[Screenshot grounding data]
=======

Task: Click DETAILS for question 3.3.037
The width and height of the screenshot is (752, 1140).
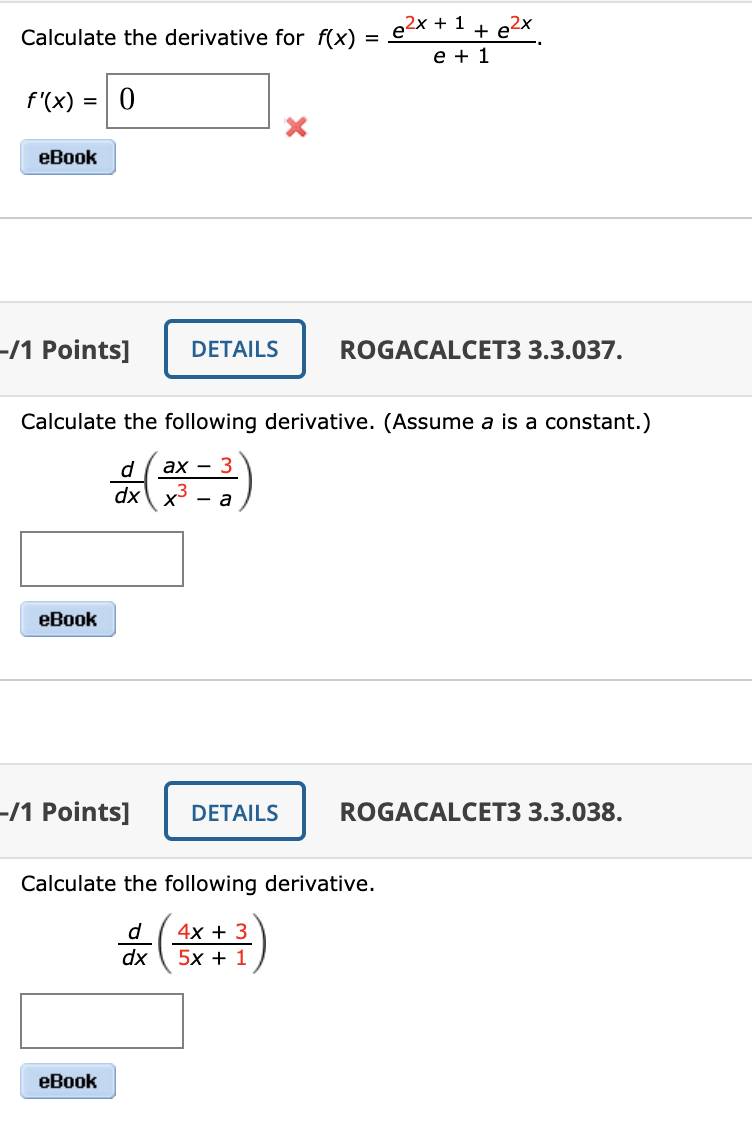Action: coord(234,348)
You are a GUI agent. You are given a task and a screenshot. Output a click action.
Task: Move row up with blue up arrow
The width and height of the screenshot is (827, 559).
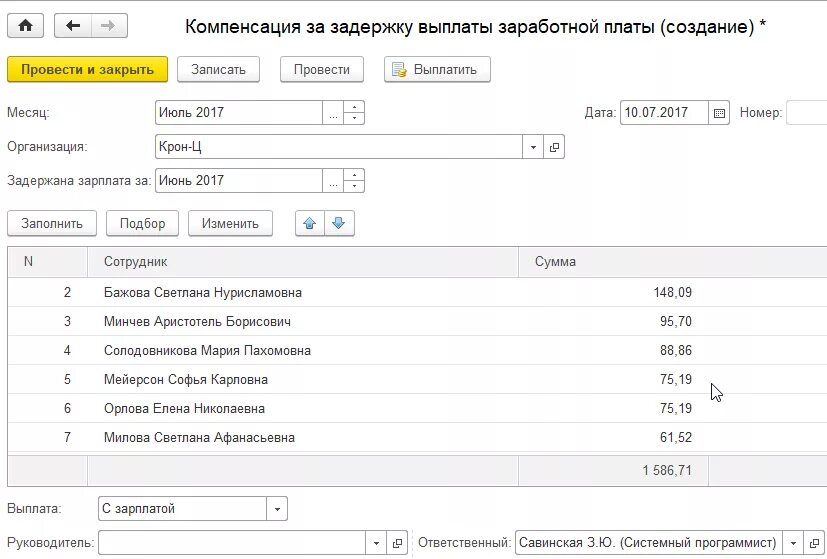310,224
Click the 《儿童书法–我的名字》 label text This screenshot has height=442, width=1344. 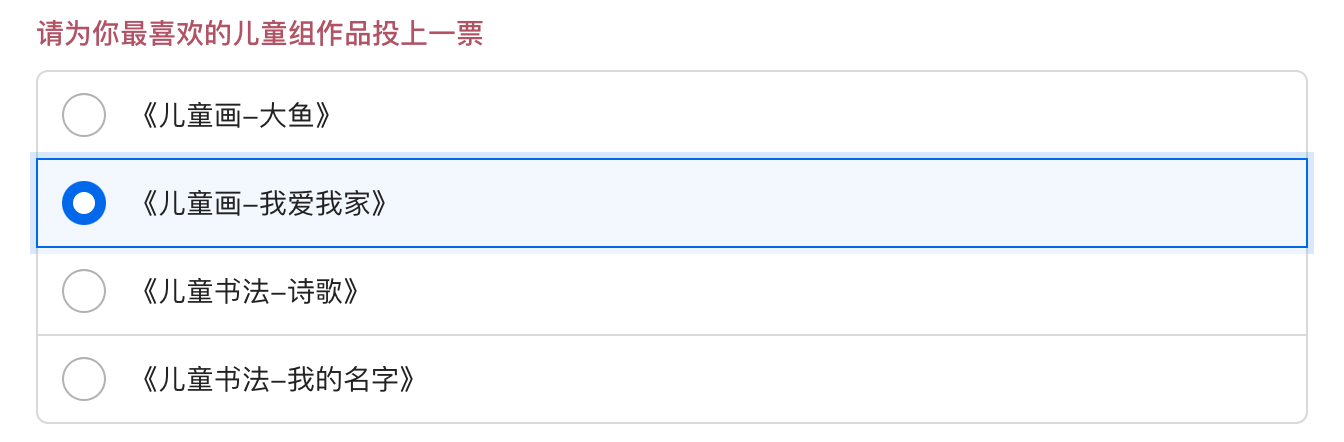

=======

▸ **Your instructions**: Your answer must be an exact copy of the lines from the line with "The width and height of the screenshot is (752, 1140)." to the final line of the data, both ends included, and no pictures.

▸ **Answer area**:
The width and height of the screenshot is (752, 1140).
Action: coord(234,348)
You are a GUI agent. You are given a task and a screenshot. Output a click action.
Task: Move row up with blue up arrow
The width and height of the screenshot is (827, 559).
310,224
Click the 《儿童书法–我的名字》 label text This screenshot has height=442, width=1344. 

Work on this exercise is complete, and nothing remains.